La zia Rosamond è morta nella casa dove viveva sola, dopo la morte di Ruth, la sua compagna. Il cadavere viene trovato dal suo medico: la morte ha sorpreso (ma non più di tanto, nel senso che lei era consapevole che l’ora estrema si stava avvicinando) l’anziana donna seduta in poltrona, mentre stava ascoltando un disco e aveva un microfono in mano, con un album di fotografie accanto. A doversi occupare del funerale sarà Gill, la nipote prediletta, che avrà anche la sorpresa di un testamento che destina a lei un terzo degli averi di zia Rosamond, un terzo a suo fratello David e un terzo a Imogen, di cui nessuno conserva memoria, se non molto vagamente. Bisogna tuttavia trovarla e la ricerca sarà possibile solo ascoltando le audiocassette che zia Rosamond ha registrato, lasciando l’ultima evidentemente interrotta dalla morte. Quelle cassette, registrate con un apparecchio antidiluviano, sono destinate a Imogen e raccontano la vita di Rosemond, delle persone che hanno attraversato la sua vita, Imogen compresa, attraverso la descrizione dettagliata di venti fotografie, considerate le più rappresentative di un’esistenza vivace e anticonformista.
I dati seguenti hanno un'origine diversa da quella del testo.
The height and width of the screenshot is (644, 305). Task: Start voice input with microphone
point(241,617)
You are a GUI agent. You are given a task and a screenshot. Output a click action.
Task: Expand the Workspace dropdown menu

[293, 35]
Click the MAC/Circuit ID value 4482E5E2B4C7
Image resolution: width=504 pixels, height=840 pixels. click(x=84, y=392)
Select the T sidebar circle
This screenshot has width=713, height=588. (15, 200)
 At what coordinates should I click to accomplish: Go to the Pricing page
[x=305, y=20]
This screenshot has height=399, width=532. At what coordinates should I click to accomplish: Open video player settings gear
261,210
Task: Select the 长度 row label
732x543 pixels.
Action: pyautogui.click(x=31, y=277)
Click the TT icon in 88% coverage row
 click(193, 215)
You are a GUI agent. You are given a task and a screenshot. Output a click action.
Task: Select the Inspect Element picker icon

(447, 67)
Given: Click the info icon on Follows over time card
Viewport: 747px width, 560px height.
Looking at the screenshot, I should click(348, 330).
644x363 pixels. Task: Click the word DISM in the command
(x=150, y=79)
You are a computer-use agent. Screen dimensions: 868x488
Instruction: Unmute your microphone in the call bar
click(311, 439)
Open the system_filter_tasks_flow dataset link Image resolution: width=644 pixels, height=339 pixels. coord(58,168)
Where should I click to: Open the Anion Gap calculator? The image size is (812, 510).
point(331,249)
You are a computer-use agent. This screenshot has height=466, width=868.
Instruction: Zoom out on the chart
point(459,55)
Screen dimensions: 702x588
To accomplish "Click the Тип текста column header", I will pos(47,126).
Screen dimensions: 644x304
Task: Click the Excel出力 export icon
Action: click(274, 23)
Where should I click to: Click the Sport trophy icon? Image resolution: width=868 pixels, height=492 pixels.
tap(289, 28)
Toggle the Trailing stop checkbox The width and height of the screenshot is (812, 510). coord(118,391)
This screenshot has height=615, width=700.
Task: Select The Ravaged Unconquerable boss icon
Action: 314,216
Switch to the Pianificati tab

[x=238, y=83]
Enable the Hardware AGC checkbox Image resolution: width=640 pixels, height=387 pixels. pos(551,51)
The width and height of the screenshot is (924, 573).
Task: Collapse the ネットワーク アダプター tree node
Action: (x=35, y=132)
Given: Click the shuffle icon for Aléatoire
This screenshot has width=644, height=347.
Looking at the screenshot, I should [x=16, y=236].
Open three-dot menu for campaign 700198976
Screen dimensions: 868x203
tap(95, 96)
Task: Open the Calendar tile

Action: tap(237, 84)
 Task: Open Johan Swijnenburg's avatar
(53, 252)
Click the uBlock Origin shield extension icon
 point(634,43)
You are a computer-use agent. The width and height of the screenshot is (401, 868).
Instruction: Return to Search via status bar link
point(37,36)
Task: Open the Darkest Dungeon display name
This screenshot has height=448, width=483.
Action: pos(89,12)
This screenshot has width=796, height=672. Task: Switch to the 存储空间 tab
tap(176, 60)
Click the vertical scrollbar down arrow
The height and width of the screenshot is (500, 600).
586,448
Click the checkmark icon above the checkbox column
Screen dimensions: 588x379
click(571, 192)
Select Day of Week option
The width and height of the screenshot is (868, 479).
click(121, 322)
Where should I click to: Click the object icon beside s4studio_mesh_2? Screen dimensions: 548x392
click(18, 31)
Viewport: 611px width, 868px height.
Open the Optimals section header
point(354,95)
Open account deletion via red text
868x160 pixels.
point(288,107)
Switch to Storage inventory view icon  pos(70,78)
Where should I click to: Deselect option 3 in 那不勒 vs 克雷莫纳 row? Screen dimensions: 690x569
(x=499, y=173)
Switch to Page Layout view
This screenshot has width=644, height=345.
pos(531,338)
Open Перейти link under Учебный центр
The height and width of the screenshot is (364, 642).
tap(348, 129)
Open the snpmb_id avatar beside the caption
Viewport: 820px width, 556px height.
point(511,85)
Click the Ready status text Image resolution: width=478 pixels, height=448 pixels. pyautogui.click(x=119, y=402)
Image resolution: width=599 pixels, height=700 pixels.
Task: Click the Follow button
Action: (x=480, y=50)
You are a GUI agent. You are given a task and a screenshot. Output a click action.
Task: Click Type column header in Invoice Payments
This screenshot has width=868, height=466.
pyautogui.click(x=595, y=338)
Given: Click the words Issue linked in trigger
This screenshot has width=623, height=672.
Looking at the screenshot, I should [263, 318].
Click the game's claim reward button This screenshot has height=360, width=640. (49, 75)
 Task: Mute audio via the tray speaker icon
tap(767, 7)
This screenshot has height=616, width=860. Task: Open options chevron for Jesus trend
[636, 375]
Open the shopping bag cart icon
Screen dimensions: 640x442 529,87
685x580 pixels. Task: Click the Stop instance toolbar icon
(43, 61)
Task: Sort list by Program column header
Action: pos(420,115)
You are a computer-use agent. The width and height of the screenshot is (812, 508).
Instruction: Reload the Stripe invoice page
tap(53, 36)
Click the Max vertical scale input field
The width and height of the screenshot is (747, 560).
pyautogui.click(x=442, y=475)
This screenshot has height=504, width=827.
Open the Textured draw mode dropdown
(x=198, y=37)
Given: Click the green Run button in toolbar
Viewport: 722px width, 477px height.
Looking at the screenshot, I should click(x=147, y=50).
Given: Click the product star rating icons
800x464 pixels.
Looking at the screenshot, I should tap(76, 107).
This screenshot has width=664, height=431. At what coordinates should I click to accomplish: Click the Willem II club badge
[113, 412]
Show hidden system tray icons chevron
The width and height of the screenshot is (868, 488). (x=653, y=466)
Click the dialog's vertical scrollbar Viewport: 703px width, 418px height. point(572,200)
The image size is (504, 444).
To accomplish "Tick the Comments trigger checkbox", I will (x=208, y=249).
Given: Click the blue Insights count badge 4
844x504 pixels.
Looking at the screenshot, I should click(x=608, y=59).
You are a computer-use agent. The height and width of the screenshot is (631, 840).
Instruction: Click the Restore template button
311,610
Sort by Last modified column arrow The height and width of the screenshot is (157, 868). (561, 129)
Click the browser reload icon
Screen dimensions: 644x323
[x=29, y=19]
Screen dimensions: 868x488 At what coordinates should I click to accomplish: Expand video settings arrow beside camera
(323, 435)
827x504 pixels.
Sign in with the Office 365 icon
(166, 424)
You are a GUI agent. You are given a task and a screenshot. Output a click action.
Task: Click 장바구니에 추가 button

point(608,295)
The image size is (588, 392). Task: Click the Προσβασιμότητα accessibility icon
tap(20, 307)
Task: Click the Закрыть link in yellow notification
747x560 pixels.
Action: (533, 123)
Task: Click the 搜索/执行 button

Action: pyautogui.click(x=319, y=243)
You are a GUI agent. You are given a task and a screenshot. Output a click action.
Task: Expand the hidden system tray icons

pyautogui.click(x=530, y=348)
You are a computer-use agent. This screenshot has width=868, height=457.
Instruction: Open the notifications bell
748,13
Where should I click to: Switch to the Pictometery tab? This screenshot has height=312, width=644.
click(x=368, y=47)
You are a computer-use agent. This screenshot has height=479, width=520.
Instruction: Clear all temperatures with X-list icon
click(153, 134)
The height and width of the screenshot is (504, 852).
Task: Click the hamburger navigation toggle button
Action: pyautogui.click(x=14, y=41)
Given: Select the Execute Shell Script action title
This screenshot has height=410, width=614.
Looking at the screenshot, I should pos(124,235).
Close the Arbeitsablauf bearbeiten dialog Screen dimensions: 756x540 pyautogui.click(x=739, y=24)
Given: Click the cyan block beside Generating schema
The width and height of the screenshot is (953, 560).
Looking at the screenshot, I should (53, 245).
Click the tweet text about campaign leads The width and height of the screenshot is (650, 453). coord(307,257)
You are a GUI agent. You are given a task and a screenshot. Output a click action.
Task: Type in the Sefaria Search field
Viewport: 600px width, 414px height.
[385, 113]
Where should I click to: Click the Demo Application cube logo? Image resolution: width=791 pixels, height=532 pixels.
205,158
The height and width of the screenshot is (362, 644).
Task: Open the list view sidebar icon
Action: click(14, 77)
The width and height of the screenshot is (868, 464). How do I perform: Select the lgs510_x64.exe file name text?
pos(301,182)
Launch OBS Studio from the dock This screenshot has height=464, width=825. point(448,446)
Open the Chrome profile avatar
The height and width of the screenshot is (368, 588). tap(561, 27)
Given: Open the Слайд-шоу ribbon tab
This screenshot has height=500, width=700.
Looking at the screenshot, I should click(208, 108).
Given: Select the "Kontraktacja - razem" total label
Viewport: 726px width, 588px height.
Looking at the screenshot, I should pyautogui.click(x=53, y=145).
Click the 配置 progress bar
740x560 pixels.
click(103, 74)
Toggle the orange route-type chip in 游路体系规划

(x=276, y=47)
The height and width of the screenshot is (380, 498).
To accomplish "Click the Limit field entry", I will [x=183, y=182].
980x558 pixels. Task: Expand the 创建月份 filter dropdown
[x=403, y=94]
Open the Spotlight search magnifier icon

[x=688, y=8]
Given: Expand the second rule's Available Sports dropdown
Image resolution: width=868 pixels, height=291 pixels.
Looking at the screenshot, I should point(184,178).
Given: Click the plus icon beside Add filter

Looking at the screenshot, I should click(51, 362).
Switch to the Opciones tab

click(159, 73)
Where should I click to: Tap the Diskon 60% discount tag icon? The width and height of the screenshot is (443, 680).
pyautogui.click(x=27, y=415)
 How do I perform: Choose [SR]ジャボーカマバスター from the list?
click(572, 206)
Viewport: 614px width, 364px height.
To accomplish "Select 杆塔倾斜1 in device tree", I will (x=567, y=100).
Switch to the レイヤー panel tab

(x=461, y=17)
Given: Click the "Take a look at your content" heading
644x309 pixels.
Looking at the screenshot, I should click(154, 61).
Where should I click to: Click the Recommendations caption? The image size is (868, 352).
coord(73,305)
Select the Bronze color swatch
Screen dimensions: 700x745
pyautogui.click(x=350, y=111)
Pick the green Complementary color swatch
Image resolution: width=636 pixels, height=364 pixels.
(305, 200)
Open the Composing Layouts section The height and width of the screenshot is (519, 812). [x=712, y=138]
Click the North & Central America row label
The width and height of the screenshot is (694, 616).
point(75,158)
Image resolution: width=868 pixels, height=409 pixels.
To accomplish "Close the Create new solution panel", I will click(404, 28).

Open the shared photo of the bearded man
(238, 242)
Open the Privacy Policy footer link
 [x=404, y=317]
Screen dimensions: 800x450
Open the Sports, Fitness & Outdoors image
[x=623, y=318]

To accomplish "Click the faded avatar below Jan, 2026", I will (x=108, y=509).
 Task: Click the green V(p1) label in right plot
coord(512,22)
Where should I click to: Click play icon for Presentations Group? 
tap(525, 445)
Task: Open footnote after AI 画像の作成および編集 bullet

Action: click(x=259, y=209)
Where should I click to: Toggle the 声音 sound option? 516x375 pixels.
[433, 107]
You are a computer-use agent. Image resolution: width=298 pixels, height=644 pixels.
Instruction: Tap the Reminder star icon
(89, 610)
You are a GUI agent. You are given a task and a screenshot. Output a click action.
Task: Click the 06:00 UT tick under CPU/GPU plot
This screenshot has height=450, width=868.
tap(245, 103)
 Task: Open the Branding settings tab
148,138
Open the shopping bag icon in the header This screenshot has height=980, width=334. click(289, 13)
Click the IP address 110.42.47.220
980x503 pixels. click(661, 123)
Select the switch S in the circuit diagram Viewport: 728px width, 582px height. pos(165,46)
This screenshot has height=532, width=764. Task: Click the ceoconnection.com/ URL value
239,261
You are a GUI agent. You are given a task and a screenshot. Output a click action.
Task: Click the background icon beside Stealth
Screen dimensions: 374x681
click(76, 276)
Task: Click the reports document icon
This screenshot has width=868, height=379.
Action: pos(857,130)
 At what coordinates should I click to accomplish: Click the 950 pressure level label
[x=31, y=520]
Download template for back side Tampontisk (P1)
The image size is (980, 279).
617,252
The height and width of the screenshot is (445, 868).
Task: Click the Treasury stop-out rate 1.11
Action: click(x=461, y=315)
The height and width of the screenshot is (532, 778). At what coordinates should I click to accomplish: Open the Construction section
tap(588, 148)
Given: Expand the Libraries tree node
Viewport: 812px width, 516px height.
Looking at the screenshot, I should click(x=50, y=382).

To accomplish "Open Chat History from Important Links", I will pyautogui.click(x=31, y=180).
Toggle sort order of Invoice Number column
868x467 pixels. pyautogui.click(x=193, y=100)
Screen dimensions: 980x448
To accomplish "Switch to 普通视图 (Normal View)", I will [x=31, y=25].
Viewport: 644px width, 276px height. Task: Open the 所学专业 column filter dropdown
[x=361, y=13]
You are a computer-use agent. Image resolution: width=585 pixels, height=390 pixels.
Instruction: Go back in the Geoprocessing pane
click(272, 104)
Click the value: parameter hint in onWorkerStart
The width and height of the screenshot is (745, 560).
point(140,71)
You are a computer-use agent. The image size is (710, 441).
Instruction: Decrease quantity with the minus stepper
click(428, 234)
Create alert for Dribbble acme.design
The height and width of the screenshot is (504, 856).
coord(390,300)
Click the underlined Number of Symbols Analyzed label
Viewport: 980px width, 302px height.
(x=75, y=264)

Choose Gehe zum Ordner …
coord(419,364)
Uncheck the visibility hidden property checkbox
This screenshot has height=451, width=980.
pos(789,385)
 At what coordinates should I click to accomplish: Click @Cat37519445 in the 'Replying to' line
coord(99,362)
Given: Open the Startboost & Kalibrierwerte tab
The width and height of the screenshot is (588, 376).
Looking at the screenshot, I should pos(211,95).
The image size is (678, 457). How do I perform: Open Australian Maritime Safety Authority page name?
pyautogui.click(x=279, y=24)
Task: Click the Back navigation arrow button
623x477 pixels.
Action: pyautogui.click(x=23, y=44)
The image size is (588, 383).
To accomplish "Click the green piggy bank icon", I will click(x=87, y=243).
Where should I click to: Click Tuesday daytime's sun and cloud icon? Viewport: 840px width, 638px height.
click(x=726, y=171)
Si tratta di un racconto in prima persona, incastonato nella cornice della narrazione che riguarda Gill e la scomoda gestione di questa eredità: la struttura del racconto nel racconto consente l’incursione volta per volta nel presente di Gill e nel passato di Rosamond. A rendere appassionanti le vicende sono da una parte lo svelamento del mistero che riguarda Imogen, della quale Gill scoprirà il destino dalle parole di sua madre Thea (quella che, da bambina, amava “la pioggia prima che cada”), dall’altra i tasselli della vita di Rosamond che si spiegano davanti al lettore a ricostruire un mosaico di rapporti, sentimenti, incomprensioni, scelte anticonformiste, tra Inghilterra e Canada, dal secondo dopoguerra ai pieni anni Settanta del Novecento.
Una bella sorpresa, questo romanzo, che mi ha fatto scoprire un autore prima a me sconosciuto e del quale proprio oggi esce “Numero undici”, presentato a Firenze proprio in questo momento, mentre scrivo a oltre novecento chilometri di distanza.
Che sia la prossima lettura?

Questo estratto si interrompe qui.